Modern chemistry routinely requires the investigator to obtain atomic resolution structures of their molecules of interest. These are used to validate preliminary theoretical models, as well as to explain the molecule’s chemical and physical properties — information that is invaluable to a diverse range of fields, such as drug design and the development of new materials. Several methods have been developed over the past century to facilitate this, with nuclear magnetic resonance (NMR) and X-ray crystallography gaining particular prominence.
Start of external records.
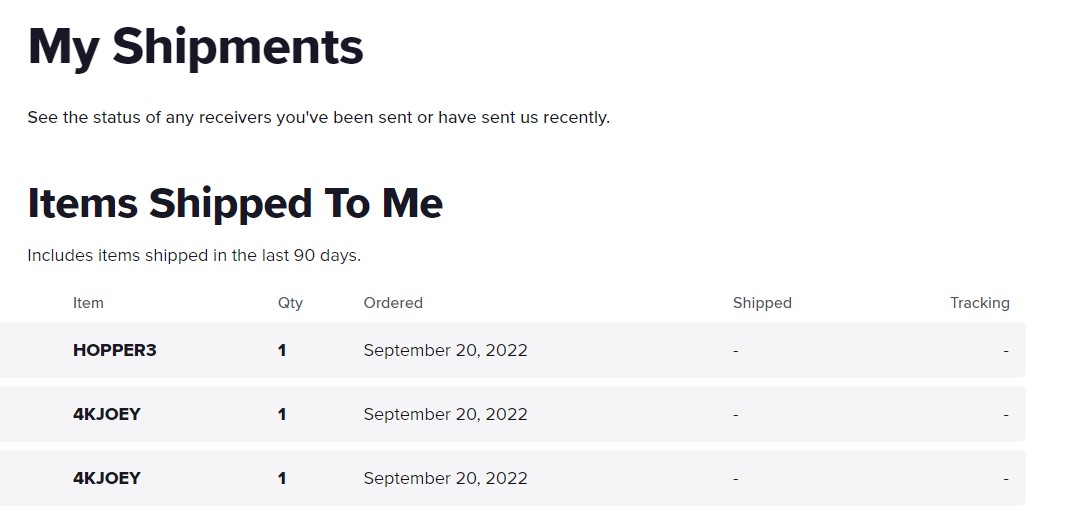This screenshot has height=525, width=1065.
Task: Click the Tracking column header
Action: 979,303
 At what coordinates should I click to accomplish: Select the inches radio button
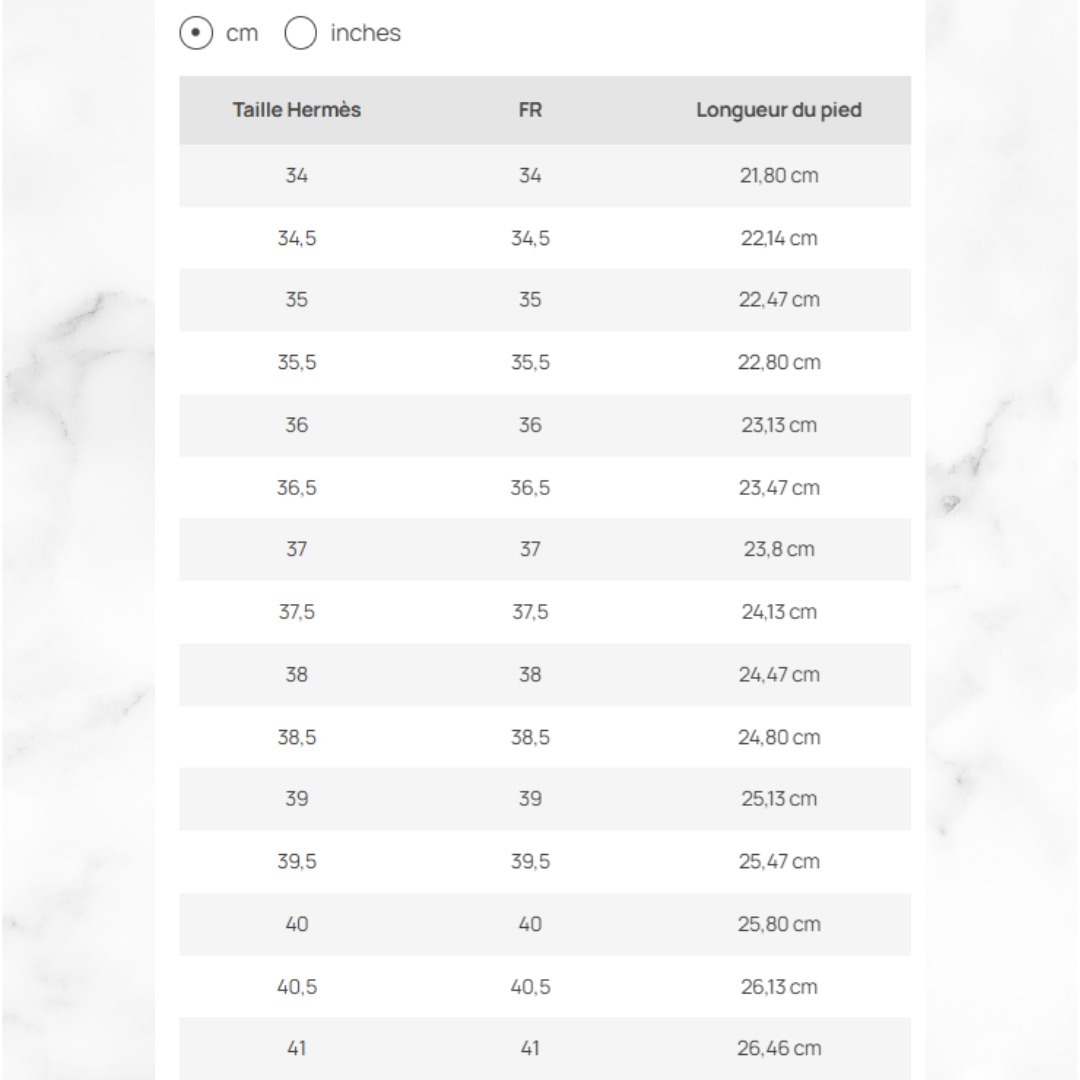click(x=300, y=33)
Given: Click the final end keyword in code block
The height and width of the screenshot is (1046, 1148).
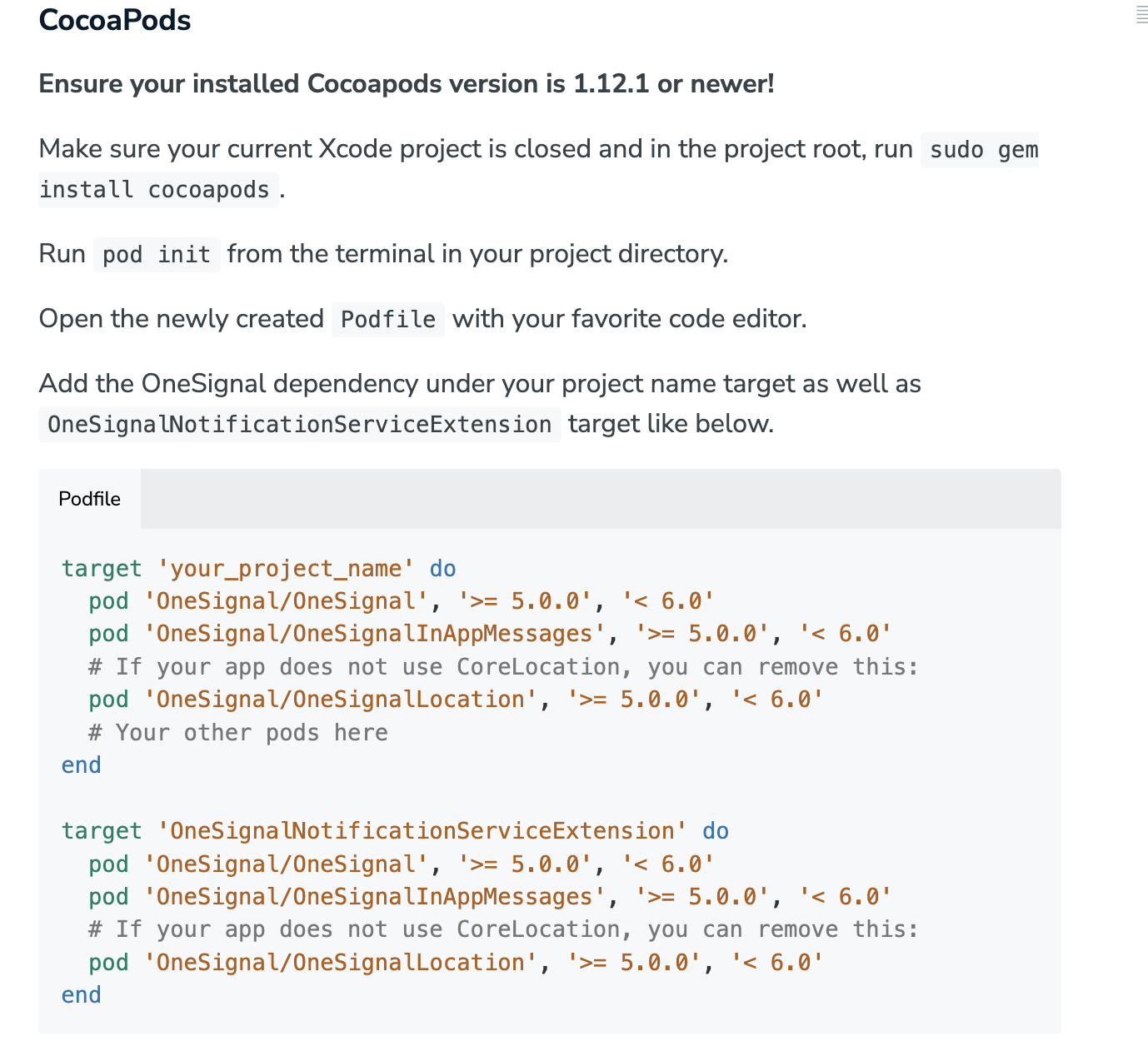Looking at the screenshot, I should [x=81, y=994].

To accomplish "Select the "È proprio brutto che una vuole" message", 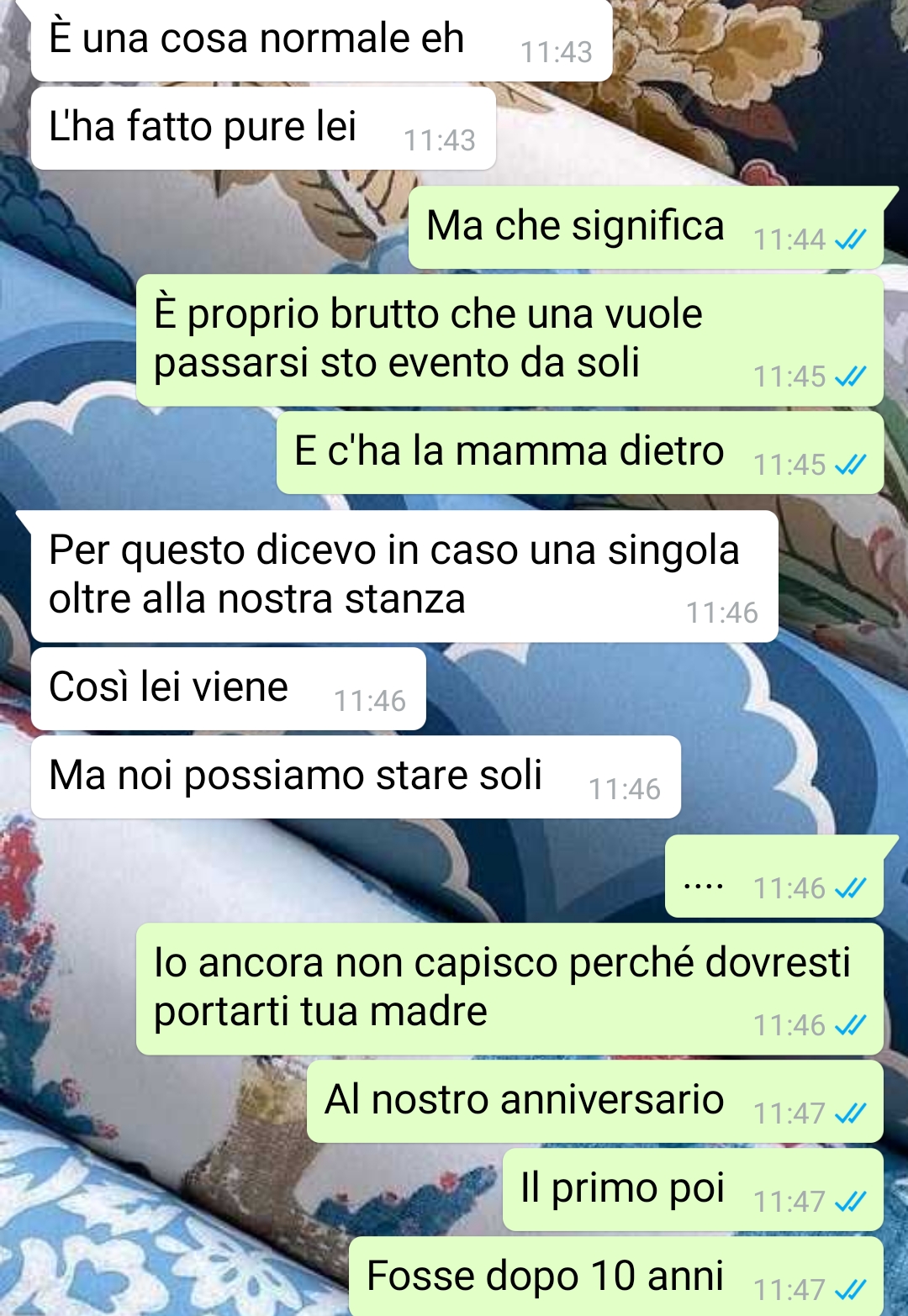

NMR currently stands as the primary means by which structures of small molecules are routinely elucidated in chemistry laboratories. It offers the advantage of requiring little material for analysis, is rapid to set up and the sample can be recovered after the spectra have been acquired. One great drawback, however, is that NMR only provides limited information to assign the relative stereochemistry of the molecule of interest and to ultimately determine its absolute configuration. This is where X-ray crystallography comes into play. Given the frequently achieved sub-Ångstrom resolution of X-ray crystal structures, this method has earned the reputation of being the gold standard for small-molecule structure determination. The main disadvantage of X-ray crystallography is implied in its name: it requires the molecules of interest to form relatively large crystals. Many compounds are either incapable of this or require a significant time investment into optimization of crystal growth, which prevents X-ray crystallography from becoming a routine high-throughput method in the lab. However, if electrons are used instead of X-rays, significantly smaller crystals are able to provide a diffraction pattern from which the structure can be reconstructed, as electrons interact with crystal matter more strongly than X-rays. Two recent articles, one published in Angewandte Chemie International Edition1 and the other in ACS Central Science2, make clever use of this particular property of electrons to determine small-molecule structures from extremely tiny crystals (Fig. 1).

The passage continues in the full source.